Clouds over Europe

Cloud formation and dissipation processes are still not well understood due to the complex interaction of many physical mechanisms. At the same time, clouds play an essential part in the global climate system. However, since their behavior is still not well understood, the greatest uncertainties in current climate projections are in this area. To gain a better understanding of cloud-forming processes and to study their spatiotemporal distribution, data from geostationary meteorological satellites, such as the Meteosat series of EUMETSAT, can be used. So let’s take a look at the cloud distribution over Europe from the perspective of the Meteosat Second Generation satellites (MSG).

Below you can see the VIS and IR composites of an exemplary MSG scene:

MSG satellites scan the Earth’s atmosphere every 15 minutes in 12 spectral bands (from VIS to thermal infrared):

Research objective

In this case study we want to use MSG data from 2005 and 2006 to investigate the average cloud distribution and cloud altitudes over Europe during this period. Our goal is to develop two ML models:

  • One which we can use to generate a spatially explicit cloud product for every MSG scene available

  • and another one to analyze cloud altitudes.

Due to data size issues, we will only use data from the 15th of each month at a three-hourly frequency. This ensures, that diurnal and seasonal fluctuations are still covered while reducing data size significantly.

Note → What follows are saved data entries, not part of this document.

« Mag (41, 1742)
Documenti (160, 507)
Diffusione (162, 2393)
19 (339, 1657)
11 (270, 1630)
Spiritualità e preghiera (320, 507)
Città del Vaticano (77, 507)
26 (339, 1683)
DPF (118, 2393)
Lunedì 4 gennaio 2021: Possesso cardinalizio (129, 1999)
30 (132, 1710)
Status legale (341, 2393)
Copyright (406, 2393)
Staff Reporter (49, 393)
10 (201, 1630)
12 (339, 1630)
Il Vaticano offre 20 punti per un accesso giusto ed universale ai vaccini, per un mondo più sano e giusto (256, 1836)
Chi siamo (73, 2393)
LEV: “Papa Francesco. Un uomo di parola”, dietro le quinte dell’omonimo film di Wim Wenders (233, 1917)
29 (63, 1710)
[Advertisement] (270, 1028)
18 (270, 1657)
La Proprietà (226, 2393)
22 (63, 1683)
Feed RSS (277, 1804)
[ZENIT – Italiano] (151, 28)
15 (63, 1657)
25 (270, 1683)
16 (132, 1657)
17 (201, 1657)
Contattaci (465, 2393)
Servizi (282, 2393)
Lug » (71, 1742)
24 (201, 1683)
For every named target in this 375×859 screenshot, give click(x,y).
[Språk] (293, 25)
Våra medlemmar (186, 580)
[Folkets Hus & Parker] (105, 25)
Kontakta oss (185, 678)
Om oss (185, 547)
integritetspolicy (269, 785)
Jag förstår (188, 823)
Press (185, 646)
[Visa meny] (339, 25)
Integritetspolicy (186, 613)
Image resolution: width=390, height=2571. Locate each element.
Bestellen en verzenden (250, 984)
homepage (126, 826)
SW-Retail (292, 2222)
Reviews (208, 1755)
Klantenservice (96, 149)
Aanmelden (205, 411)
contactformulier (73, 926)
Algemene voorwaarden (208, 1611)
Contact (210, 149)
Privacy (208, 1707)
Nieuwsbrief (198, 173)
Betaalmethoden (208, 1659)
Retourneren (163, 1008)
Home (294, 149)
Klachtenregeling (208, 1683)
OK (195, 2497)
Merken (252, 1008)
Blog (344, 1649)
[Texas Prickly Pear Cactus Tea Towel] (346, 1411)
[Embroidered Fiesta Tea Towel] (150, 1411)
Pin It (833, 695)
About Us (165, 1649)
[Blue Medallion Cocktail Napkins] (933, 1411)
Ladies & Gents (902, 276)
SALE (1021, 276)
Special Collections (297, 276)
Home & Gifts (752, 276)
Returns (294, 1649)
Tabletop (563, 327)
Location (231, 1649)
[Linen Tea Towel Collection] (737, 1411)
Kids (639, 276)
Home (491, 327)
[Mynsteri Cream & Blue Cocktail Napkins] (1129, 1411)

For training and validation purposes, we’ll use METAR station data gathered at 273 European airports. At these stations, among many other variables, cloud cover and cloud altitude are recorded.

Additionally, a digital elevation model is provided:


Develop a conceptual approach for this task and discuss it in your group. Create a flowchart of all the steps necessary to implement your approach.

Ask yourself:

  • Are the data sets provided suitable to reach the goal (spatially explicit cloud product)?

  • Which problems might occur and how could you address these?